Random comment, but the first thing I thought when I read this thread's title was that a fish was being eaten by hair algae


----------



## Talon (Sep 3, 2011)

onefish2fish said:


> cut back feeding, check your source water for phosphates and nitrates, add a GFO reactor, are there corals? cut back your light and/or replace your bulbs... that would be a good start, personally i wouldnt look into fish for your solution, but rather the problem causing it. sorry, there isnt a tang suitable for a 40g.


 
hey i dont feed them alot ( in my own mind that im aware of), i have timed lights for 12hrs od daylight using t5-oh lighting system with 1 blue artinic light and a marine coral growth light. my phosphate test kits show no phosphates in the water and im already using R/O water to reduce any ppm that goes into the system. as for corals i really only have a colt coral. i did at one time have a large Zoanthids polyps corals but they where mostly eatten by my stupid emerald crabs.... anyhow i also have a phosphate remover sock in the filter to help remove any excess phosphates. the only thing in my paramiters that is alittle high is my no3 levels but im currently resolving that issue. any other help u could offer and why would a small tang not fit into a 40g. there is still lots of swimming area


----------



## Reefing Madness (Jun 26, 2011)

70g tank is the smallest tank the smaller Tangs woukd fit in. You could add more snails, turbos and such. If you put one of your current big snails onto the hair algae patch, does it not mow it down? Also, unless you using a Salifert or Hanna Digital Phosphate Checker, you more than likely have enough in there to create your current issue. As for feeding, it should be kept to no more than once a day. And wha you are feeding has an impact on phoshates also, try to find out what the phoaphate content is in your current food, then look up frozen Mysis or San Francisco products. Also, with only a Colt coral in the tank there really is no reason to run your lights longer than 8 hours a day.


----------



## onefish2fish (Jul 22, 2008)

how much/often do you feed? check your RO water for phosphates. your tank prob. isnt giving a reading because the algae is absorbing whats really there. do you pre-rinse your frozen foods in RO water? 

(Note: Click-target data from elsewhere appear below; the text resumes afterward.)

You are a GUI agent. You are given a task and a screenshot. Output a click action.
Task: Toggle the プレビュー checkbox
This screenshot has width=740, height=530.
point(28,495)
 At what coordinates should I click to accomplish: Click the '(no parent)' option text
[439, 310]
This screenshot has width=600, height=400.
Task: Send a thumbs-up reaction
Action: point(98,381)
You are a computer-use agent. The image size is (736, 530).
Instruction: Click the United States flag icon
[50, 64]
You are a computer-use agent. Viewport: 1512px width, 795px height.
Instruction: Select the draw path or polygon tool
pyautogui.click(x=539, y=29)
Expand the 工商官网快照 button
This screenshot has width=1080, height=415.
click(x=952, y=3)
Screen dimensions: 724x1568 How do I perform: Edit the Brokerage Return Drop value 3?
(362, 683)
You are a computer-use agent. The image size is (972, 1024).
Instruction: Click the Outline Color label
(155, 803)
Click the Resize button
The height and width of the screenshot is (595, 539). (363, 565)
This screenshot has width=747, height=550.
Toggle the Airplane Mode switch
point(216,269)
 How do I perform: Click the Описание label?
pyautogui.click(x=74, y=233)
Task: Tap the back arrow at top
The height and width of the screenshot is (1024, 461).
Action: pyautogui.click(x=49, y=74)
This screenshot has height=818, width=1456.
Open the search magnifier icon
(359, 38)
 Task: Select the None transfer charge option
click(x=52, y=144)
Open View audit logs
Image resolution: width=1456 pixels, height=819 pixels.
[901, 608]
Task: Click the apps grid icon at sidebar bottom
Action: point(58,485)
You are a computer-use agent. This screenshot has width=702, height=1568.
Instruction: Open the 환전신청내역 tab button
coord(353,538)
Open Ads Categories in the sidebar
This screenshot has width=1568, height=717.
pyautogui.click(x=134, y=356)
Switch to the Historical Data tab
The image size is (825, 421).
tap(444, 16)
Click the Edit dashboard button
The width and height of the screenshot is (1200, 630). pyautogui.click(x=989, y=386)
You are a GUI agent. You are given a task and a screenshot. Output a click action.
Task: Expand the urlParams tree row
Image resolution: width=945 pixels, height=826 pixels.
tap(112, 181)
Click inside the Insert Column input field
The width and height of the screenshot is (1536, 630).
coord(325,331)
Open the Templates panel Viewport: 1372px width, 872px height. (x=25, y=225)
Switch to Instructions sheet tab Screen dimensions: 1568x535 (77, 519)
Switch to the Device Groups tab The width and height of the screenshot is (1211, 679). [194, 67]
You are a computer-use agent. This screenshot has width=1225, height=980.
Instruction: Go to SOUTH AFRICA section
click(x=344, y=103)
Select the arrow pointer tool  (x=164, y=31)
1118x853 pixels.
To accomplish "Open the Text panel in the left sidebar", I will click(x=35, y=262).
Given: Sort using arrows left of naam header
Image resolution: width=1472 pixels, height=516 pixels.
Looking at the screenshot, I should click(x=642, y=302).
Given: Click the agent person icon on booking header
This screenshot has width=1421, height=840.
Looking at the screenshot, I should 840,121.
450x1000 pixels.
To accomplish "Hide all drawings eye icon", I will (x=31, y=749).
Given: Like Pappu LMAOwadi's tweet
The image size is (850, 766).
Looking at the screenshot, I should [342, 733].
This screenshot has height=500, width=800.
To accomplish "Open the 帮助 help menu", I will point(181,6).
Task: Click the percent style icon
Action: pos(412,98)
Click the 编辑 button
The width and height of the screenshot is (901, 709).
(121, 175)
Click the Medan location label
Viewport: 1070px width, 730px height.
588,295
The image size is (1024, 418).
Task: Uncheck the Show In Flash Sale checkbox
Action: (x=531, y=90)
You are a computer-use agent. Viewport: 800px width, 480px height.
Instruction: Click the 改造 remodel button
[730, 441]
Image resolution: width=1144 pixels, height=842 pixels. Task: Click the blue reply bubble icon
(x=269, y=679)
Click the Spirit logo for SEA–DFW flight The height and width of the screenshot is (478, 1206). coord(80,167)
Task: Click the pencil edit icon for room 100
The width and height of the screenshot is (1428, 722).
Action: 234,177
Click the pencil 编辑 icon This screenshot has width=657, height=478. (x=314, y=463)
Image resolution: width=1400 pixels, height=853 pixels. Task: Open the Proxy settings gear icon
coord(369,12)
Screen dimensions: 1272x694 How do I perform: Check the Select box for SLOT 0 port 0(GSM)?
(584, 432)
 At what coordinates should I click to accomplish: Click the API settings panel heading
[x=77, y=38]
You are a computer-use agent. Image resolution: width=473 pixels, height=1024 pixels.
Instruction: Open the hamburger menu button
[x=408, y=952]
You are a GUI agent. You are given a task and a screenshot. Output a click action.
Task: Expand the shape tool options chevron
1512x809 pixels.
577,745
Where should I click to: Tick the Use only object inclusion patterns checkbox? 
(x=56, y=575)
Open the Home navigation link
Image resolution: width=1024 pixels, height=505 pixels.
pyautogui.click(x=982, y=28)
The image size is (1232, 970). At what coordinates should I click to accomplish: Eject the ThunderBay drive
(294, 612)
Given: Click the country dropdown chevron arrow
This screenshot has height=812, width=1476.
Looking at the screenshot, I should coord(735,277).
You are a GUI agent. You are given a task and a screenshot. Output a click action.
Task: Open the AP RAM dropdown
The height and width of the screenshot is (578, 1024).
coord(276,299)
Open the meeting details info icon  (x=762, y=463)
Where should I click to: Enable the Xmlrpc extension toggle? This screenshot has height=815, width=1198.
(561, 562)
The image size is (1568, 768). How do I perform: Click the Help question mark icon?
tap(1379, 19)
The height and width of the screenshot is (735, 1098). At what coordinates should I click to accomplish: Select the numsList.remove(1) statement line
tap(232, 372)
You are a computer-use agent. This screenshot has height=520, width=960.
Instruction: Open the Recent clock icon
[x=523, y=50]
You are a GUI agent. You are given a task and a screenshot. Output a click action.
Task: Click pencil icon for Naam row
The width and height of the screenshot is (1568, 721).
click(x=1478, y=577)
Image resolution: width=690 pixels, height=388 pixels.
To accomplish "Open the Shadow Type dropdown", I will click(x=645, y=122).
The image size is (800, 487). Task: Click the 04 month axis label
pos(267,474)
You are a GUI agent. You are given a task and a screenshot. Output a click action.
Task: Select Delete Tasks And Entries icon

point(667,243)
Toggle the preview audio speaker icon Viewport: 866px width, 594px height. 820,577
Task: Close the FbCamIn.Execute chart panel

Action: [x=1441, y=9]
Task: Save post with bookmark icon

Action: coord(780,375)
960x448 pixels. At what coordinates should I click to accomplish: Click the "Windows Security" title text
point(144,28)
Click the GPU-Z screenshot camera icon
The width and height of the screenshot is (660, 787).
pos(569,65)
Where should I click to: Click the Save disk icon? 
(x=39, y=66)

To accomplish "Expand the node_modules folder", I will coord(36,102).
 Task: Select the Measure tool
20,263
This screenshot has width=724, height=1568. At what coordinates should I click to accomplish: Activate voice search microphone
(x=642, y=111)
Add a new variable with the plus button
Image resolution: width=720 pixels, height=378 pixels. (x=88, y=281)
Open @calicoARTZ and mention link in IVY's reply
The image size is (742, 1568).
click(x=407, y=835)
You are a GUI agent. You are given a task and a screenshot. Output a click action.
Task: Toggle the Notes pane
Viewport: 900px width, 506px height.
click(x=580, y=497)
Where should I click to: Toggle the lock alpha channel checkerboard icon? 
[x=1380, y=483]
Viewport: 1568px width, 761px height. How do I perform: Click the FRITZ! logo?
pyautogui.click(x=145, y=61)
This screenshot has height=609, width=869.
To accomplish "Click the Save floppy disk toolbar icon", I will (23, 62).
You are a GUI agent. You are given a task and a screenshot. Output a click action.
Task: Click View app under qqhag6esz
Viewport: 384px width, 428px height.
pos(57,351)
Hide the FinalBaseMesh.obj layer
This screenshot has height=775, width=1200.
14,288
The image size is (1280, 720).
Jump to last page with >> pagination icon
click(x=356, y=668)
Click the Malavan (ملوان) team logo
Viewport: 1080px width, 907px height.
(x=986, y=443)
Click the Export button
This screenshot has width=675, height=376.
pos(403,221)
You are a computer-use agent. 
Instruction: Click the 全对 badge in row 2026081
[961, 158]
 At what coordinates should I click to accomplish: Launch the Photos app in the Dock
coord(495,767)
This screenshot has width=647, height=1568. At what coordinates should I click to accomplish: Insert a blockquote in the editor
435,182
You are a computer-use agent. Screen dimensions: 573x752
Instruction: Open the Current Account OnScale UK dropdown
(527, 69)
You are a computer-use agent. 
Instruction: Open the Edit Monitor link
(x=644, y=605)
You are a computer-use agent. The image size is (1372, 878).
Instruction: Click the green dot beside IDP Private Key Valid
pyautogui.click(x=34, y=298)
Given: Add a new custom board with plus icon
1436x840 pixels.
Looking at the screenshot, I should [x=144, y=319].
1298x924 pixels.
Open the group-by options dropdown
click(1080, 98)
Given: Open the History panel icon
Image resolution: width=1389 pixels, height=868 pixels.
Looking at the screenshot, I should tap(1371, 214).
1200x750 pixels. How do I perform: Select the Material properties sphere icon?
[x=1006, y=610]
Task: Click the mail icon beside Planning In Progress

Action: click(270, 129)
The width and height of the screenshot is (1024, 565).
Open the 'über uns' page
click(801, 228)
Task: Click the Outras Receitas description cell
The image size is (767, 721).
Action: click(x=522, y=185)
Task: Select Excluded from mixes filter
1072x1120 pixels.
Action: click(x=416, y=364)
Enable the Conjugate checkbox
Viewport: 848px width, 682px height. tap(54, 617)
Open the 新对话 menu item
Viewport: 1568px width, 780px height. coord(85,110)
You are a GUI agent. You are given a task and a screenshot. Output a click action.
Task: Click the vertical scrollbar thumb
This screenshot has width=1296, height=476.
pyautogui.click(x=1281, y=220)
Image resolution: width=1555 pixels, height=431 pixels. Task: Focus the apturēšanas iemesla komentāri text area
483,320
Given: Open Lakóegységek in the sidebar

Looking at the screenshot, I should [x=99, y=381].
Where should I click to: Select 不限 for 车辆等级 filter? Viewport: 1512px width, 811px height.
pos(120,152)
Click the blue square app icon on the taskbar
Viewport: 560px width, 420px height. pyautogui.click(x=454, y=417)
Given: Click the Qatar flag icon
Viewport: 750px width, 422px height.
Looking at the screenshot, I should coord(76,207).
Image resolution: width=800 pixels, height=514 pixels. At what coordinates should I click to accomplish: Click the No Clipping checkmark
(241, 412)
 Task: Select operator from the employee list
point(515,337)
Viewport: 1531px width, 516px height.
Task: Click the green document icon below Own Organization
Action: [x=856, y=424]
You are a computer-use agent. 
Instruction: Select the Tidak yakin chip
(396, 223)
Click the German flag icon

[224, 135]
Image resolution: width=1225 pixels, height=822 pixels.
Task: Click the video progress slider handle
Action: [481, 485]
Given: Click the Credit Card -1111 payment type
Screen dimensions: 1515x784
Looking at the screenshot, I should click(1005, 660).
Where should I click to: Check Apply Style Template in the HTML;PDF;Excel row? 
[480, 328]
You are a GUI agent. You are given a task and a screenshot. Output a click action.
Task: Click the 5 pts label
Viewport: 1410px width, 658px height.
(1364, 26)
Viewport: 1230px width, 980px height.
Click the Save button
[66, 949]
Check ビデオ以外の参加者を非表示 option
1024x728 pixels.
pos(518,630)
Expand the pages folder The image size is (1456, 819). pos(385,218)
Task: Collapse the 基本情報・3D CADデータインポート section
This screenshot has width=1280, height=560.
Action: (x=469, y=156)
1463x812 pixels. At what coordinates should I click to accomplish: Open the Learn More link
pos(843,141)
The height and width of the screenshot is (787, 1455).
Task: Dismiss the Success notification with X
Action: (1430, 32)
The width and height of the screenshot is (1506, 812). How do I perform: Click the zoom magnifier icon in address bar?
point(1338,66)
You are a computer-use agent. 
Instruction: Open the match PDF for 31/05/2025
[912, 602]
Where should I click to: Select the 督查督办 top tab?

tangs can whip from one side of a 6 foot tank to the other in one tail whip, so there is no way a 40g with rock has swimming room for one of these fish, sorry.


----------



## Talon (Sep 3, 2011)

onefish2fish said:


> how much/often do you feed? check your RO water for phosphates. your tank prob. isnt giving a reading because the algae is absorbing whats really there. do you pre-rinse your frozen foods in RO water?
> 
> tangs can whip from one side of a 6 foot tank to the other in one tail whip, so there is no way a 40g with rock has swimming room for one of these fish, sorry.


 
there just pellet food. is froozen food better for this? i have froozen krill that i give to the anemonies but thats about it
of i forgot to say that i have 10 pink tipped anemonies in the tank as well.


----------



## Reefing Madness (Jun 26, 2011)

10 Pink Tip Anemones? Or 10 Strawberry Anemones? Sometimes called Ball Anemone.
http://www.advancedaquarist.com/2002/10/inverts
Read towards the bottom


----------



## Talon (Sep 3, 2011)

Reefing Madness said:


> 10 Pink Tip Anemones? Or 10 Strawberry Anemones? Sometimes called Ball Anemone.
> 
> nope there not those ones. there the pink tipped ones. the interent called this one which looks closest to mine as pink tipped bubble tipped anemonies


----------



## Reefing Madness (Jun 26, 2011)

10 Bubble Tip Anemone in a 40g tank? Your not going to have any room for fish.


----------



## Talon (Sep 3, 2011)

Reefing Madness said:


> 10 Bubble Tip Anemone in a 40g tank? Your not going to have any room for fish.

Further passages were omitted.